From striving to thriving: Freeing yourself from the inner critic
Do you ever feel like you are behind? That you need to be better, slicker, more impactful? Do you look at others who've succeeded in some way and think 'they must know more/be better than me to be nailing it like they are'?
Do you find that when you make progress, you still don’t feel proud or satisfied because you wish it had happened sooner, or you are focused on how far you still have to go before you’ve 'made it'?
This, and all versions of "I'm not good enough", are examples of your critical inner voice. This is the voice that has helped you get where you, has pushed you to work hard and has likely created many successes in your life. It’s also made you miserable at times, invited you to feel shame about what isn’t perfect, and sucked the joy out of what is good. This is the voice that has you constantly striving and, no matter what you do, never lets you thrive.

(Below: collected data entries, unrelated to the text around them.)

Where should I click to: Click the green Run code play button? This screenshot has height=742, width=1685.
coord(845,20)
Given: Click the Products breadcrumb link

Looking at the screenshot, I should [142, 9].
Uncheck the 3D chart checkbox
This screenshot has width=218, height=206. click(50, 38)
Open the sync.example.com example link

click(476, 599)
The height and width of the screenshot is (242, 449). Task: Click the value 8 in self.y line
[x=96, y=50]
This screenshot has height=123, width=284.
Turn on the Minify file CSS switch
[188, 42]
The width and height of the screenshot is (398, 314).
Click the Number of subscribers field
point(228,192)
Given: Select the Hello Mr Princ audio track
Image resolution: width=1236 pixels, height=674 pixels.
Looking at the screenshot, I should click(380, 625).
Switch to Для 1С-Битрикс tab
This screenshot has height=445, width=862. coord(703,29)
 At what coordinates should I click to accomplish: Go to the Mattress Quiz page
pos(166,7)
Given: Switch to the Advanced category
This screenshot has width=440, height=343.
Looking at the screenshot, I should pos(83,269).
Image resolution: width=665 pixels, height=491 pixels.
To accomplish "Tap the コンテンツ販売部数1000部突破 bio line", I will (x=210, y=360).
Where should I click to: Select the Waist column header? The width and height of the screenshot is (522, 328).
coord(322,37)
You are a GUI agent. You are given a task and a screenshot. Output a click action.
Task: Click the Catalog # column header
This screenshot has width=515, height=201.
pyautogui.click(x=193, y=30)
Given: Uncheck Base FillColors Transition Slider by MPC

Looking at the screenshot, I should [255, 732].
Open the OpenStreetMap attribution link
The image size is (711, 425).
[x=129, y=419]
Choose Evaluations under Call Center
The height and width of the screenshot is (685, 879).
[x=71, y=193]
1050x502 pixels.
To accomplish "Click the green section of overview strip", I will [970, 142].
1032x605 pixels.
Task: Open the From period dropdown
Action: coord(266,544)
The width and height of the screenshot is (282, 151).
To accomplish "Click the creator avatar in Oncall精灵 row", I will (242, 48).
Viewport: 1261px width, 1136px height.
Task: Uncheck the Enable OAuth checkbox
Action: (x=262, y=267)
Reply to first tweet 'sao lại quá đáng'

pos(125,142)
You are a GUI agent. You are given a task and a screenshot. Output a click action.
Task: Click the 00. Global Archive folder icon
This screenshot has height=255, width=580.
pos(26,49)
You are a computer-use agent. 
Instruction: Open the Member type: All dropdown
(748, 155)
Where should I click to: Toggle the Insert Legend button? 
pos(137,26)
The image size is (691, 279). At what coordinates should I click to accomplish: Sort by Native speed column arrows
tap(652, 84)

Your critical voice wants to keep you safe. It truly believes that only certain ways of being/acting in the world will ensure your safety and success - ways such as;
- fitting in with a certain group
- focusing on fixing imperfections
- pushing yourself
- pleasing other people
- following authority
- ignoring your own needs to meet those of others
These traits can be gifts, but they can also have great limitations.
Whilst your critical voice can push you to be stronger and more powerful, it can also have a damaging impact. It never allows you to feel satisfied, by always focusing on the next milestone to strive for. The constant pressure can make you look for ways to escape; perhaps you numb out with alcohol, sleep, sex, or even more work! Compulsive use of distractions quietens or blocks out the inner voice for a short while, but then it often returns louder than before and creates deeper anxiety. This is a pattern that then repeats and eats away at your confidence.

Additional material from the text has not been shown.